Merano. merano. Secondo quanto riferisce Alessandro Urzì (L’Alto Adige nel cuore - FdI) ci sarebbero «contraddizioni che dimostrerebbero come la tutela del bene architettonico sarebbe alquanto leggera, a dire poco» nella risposta fornita dall’assessora provinciale ai Beni culturali Maria Hochgruber Kuenzer all’interrogazione presentata dal consigliere subito dopo aver appreso che l’Ente di gestione della struttura aveva bandito un concorso per ampliare gli spazi occupati dal Cafè Saxifraga.

«Presentato poco più di un mese fa, prima dell’esplodere della crisi coronavirus, il progetto per modificare il Kurhaus di Merano – spiega Urzì – denota come la tutela del bene architettonico sia fortemente a rischio». Dall’interrogazione si apprende che con il passaggio delle competenze dal Ministero alla Provincia, il Kurhaus nel 1980 risulta essere stato posto sotto tutela da parte della Sovrintendenza alle Belle Arti, oggi Ripartizione beni culturali. «La prima contraddizione si riscontra nell’apprendere che soltanto nel 1984, quattro anni dopo la data del vincolo di tutela, l’edificio è stato sottoposto a valutazione complessiva e giudicato in discrete condizioni. Prima di quella data l’Ufficio beni culturali non aveva eseguito alcuna approfondita valutazione documentale sullo stato della struttura. Successivamente, nell’ottobre del 1986, fu fatta richiesta di variante per la realizzazione dell’elemento che ricopre la terrazza antistante il Saxifraga. Autorizzazione rilasciata il 22 ottobre 1986 dalla Sovrintendenza di cui però non resta traccia negli archivi, se non la generica presunzione che fu necessario ampliare la struttura gastronomica».
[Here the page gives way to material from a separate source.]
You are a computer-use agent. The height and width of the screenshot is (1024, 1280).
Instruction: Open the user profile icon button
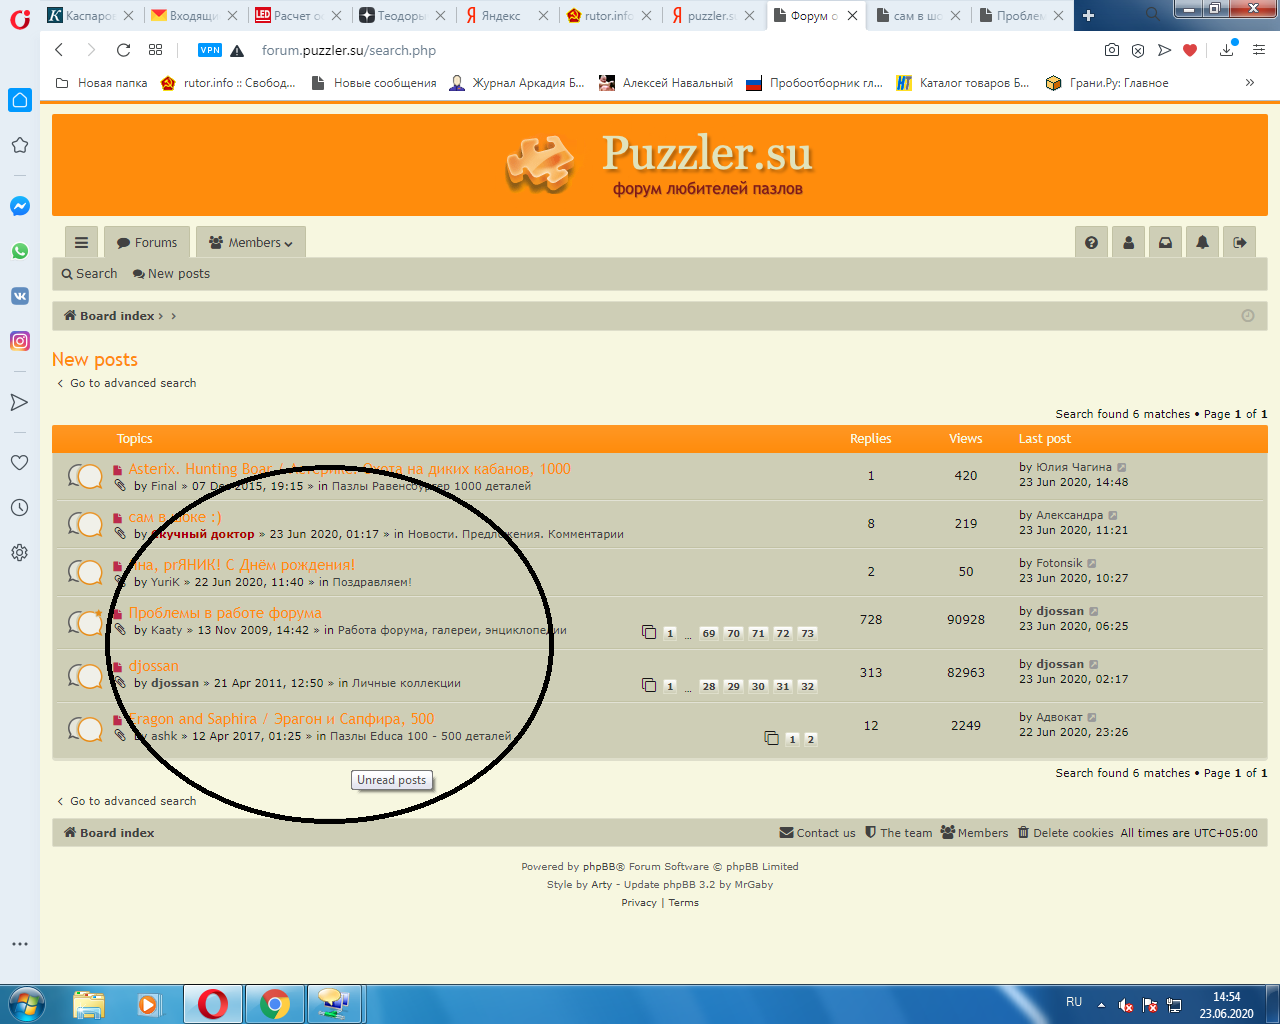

La questione è tornata alla ribalta nel 2019, quando l’Ente Gestione Teatro ha promosso e finanziato l’iniziativa dell’ampliamento. La Ripartizione è stata coinvolta in questa procedura nell’incontro del 28 agosto 2018, sulla base condivisa che il nuovo elemento architettonico si integrasse nel contesto. «L’Ente Teatro, a conclusione dell’iter del bando, ha informato i Beni culturali che il 23 marzo 2019 si sarebbe svolta una riunione della giunta alla quale i Beni culturali potevano partecipare senza diritto di voto. È in questo ambito che matura la contraddizione più evidente. Infatti ai Beni culturali è stata data solo la possibilità di presenziare all’incontro dell’agosto 2018 ed è stato negato di esprimere alcuna valutazione nell’incontro dello scorso marzo. L’assessora dichiara che non soltanto non è stata chiesta alcuna valutazione preventiva, ma che la richiesta è stata accolta benevolmente perché la struttura realizzata nel 1986-87 “non risulta soddisfacente dal punto di vista tecnico e nemmeno dal punto di vista della tutela del bene architettonico”. Come dire: siccome nel 1986 si era approvato un pugno nell’occhio oggi non possiamo essere che favorevoli a modificarlo. Il problema è: con un altro pugno nell’occhio? Insomma, nel 1986 è stata realizzata senza alcuna tutela vera del Kurhaus una struttura (lo veniamo a sapere solo ora, 34 anni dopo) tecnicamente inadeguata e lesiva del bene architettonico. E oggi? Ecco la risposta dell’assessora: “Fin dall’inizio è stato specificato che un nuovo elemento architettonico sostitutivo doveva integrarsi nel contesto architettonico senza pregiudicare l’aspetto dell’edifico”. Poco più di una raccomandazione».